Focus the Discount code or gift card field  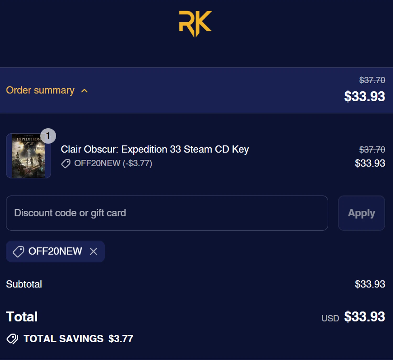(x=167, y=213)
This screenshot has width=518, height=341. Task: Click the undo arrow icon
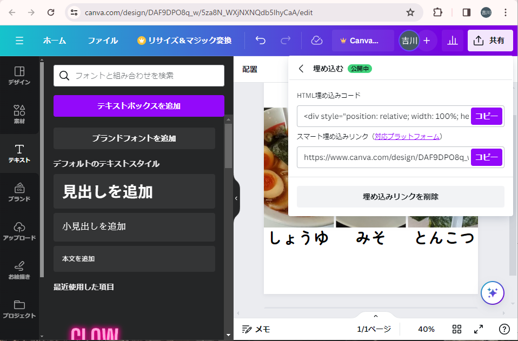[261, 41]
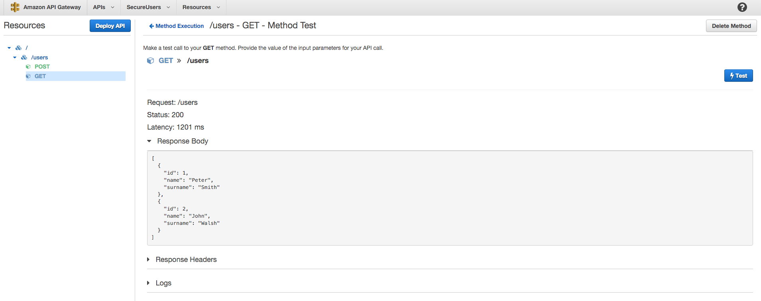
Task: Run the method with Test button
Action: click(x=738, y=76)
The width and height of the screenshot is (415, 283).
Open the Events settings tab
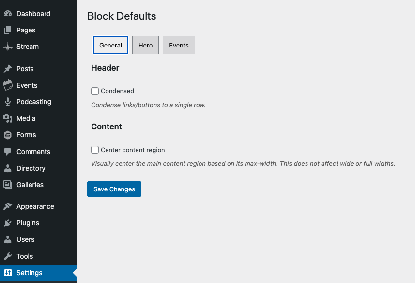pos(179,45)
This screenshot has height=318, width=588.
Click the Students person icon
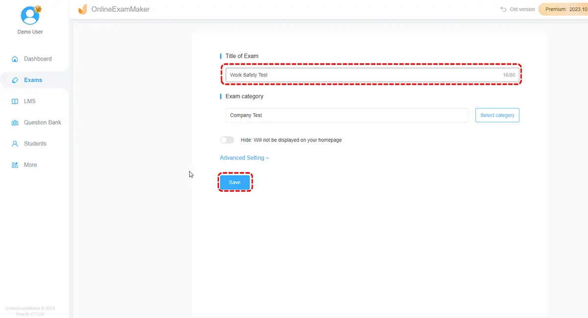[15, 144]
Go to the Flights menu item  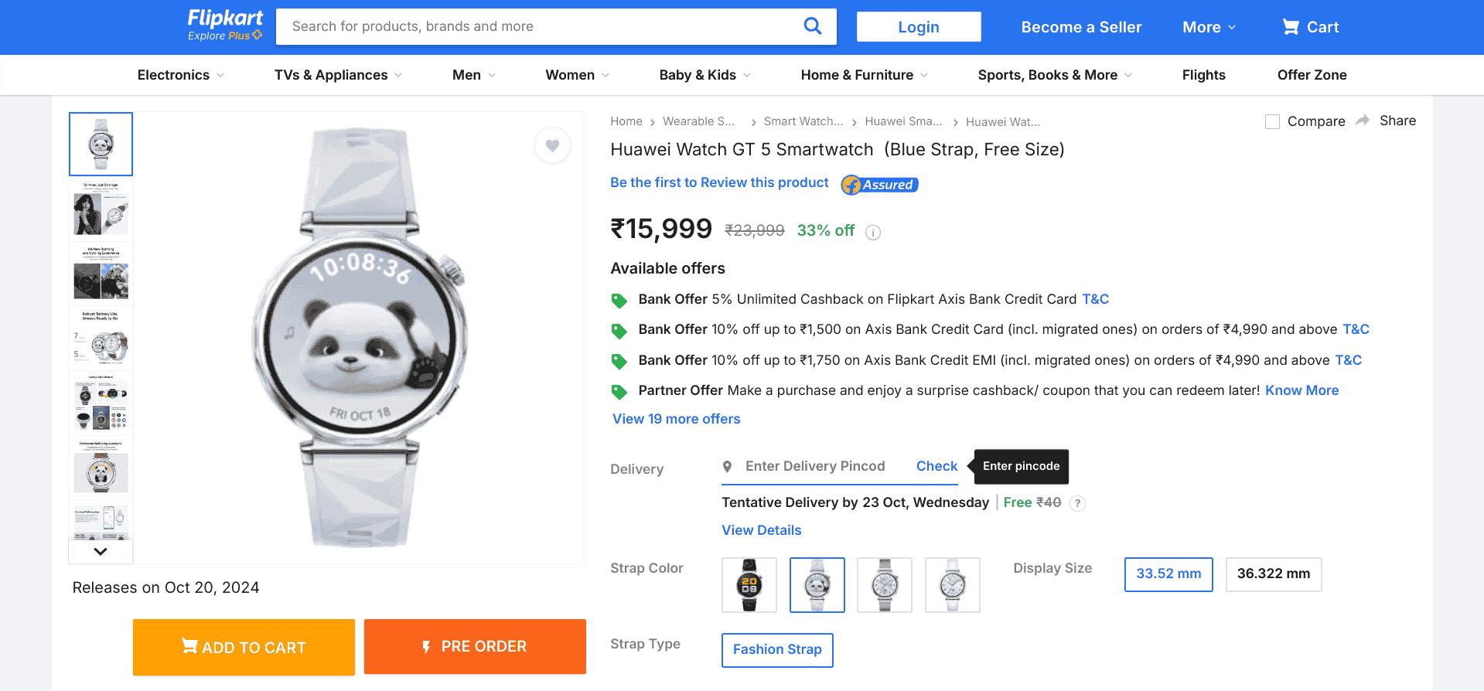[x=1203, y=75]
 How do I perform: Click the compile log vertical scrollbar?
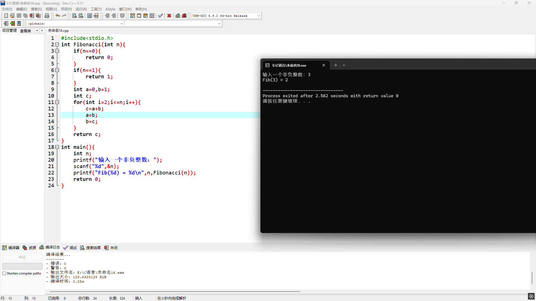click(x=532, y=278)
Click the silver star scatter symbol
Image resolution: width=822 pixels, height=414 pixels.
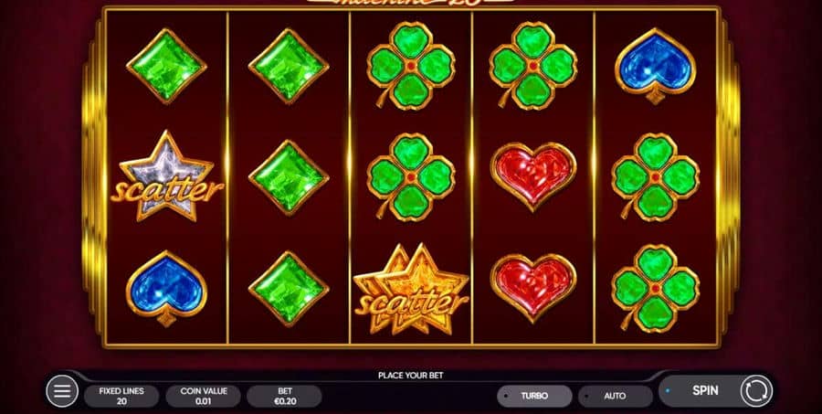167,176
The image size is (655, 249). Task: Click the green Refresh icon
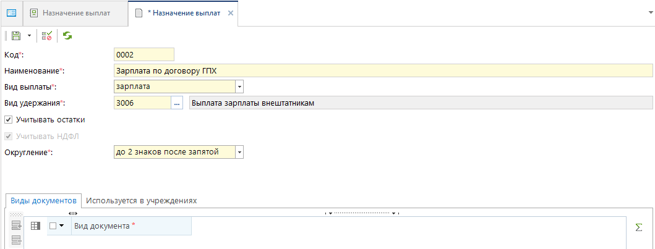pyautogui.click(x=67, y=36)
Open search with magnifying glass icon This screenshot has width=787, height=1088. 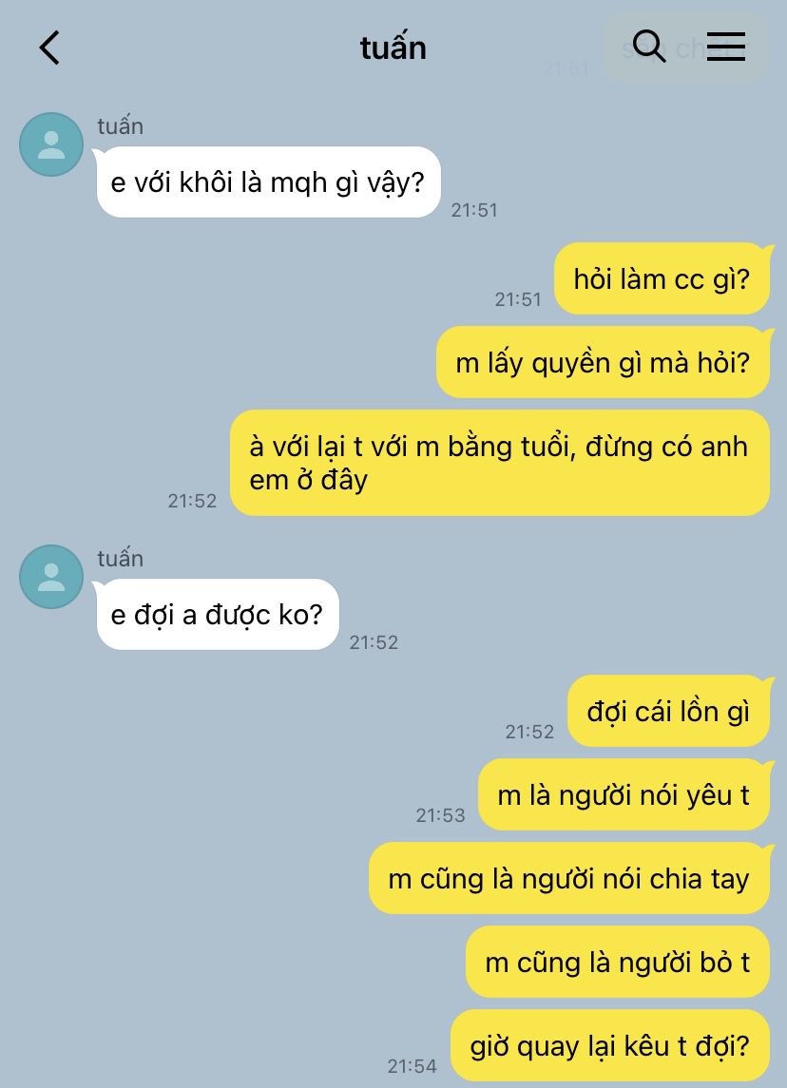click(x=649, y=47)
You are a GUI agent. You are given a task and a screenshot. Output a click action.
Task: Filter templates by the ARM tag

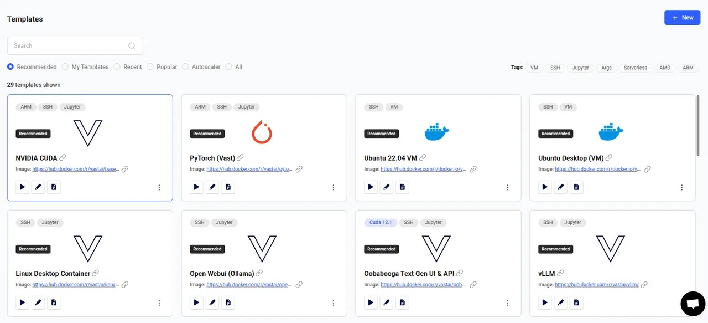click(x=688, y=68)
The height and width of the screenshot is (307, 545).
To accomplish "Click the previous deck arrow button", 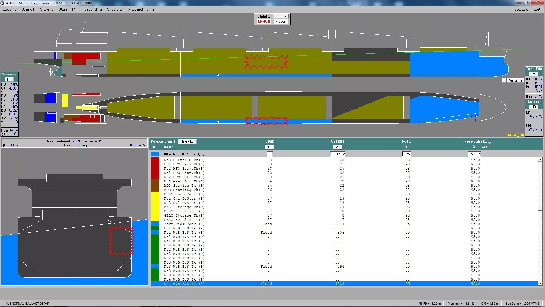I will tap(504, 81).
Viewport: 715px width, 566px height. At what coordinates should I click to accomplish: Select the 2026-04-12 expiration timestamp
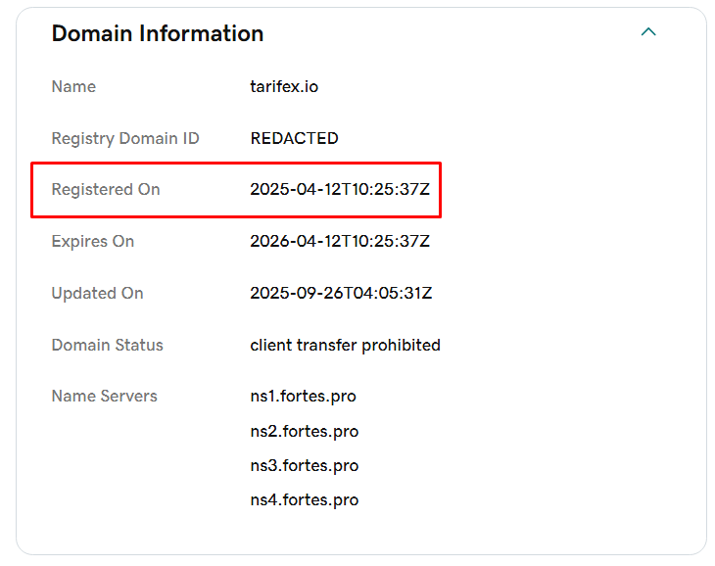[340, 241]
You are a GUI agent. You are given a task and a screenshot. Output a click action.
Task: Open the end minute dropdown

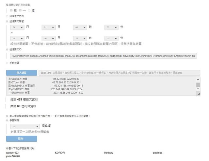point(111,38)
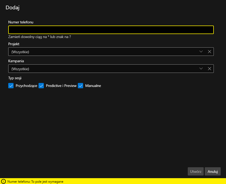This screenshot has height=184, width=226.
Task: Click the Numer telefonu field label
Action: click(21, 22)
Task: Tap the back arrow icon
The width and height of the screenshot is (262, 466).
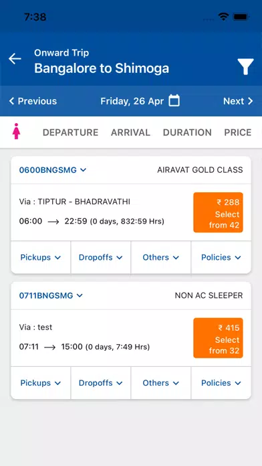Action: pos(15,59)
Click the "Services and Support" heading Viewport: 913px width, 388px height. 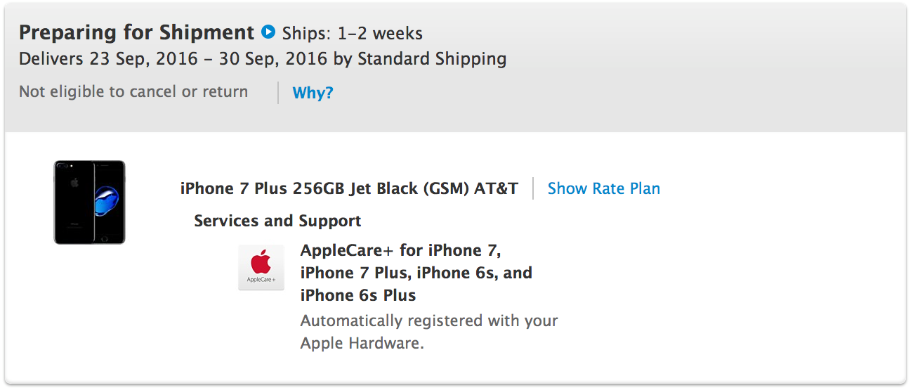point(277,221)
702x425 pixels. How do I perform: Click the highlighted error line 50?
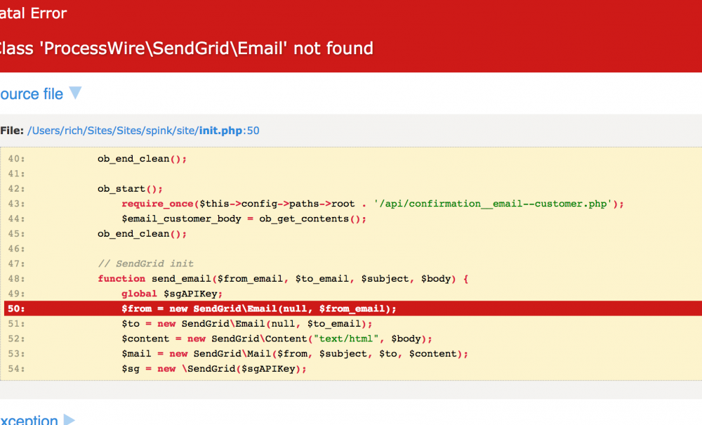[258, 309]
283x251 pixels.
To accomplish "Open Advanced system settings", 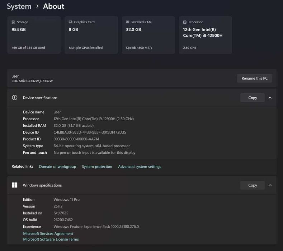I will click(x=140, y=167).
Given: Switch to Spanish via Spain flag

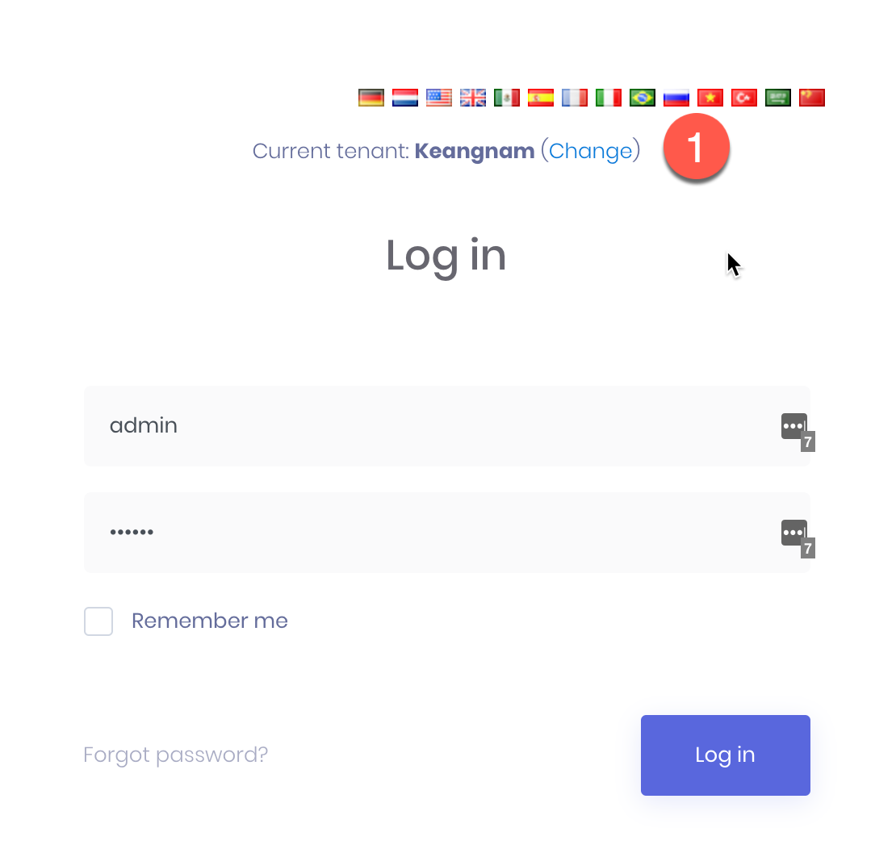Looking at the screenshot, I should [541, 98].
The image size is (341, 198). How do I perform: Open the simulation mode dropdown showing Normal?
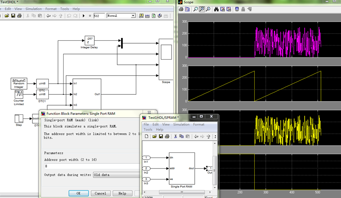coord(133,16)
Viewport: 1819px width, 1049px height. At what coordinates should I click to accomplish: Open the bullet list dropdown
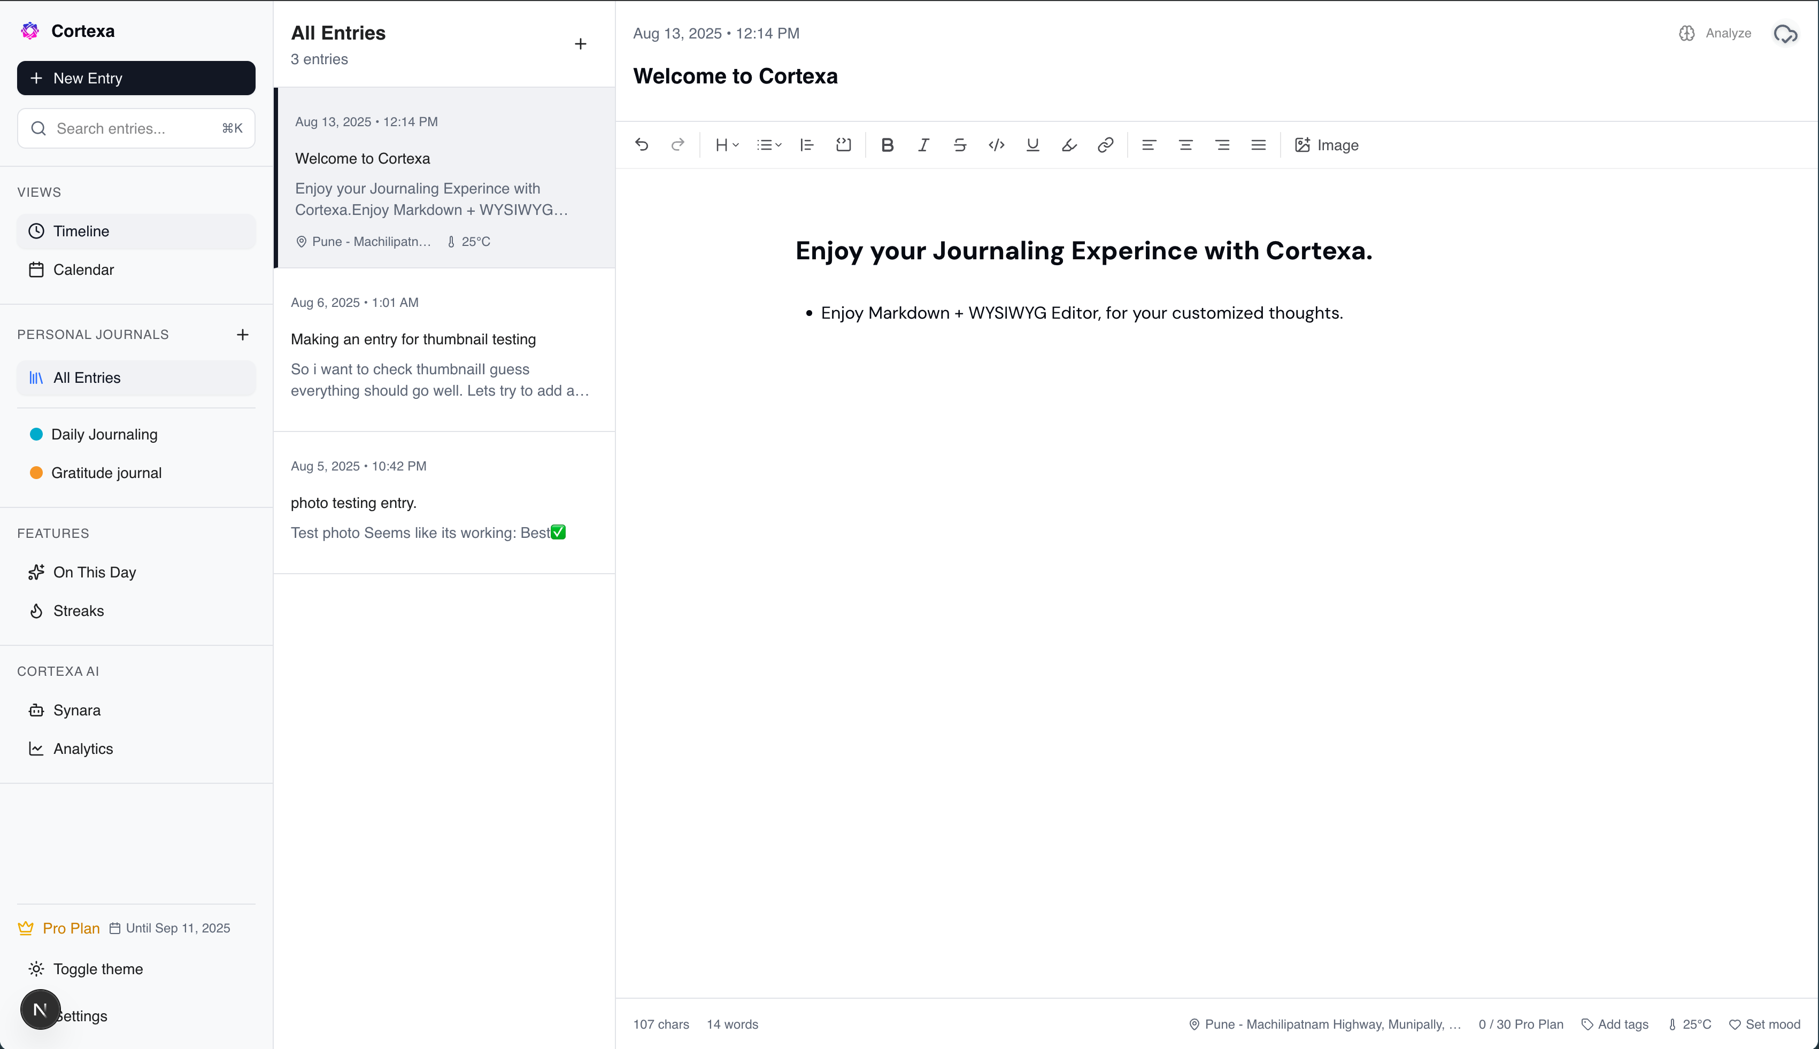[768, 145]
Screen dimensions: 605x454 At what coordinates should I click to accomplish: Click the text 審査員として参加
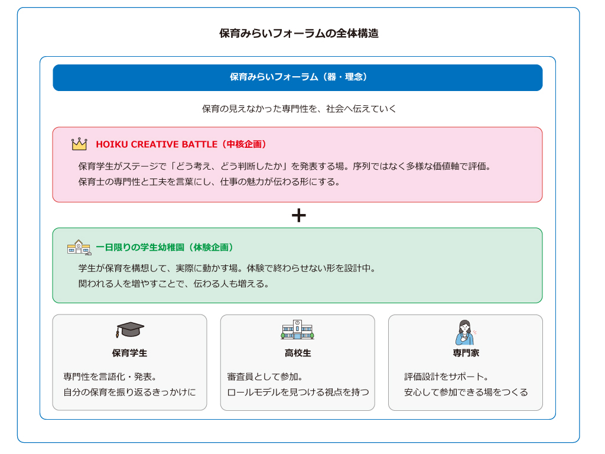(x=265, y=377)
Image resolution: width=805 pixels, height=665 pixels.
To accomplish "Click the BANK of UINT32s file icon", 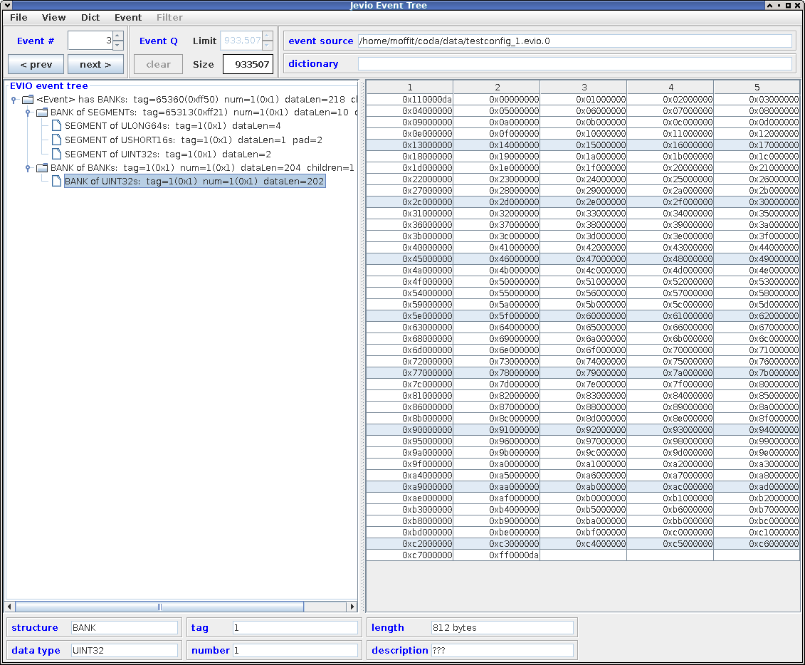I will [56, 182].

• • • • • • •

→ The request
Count the lines in the records that contain the word "what" and reply with only that number.

→ Result for this exercise
3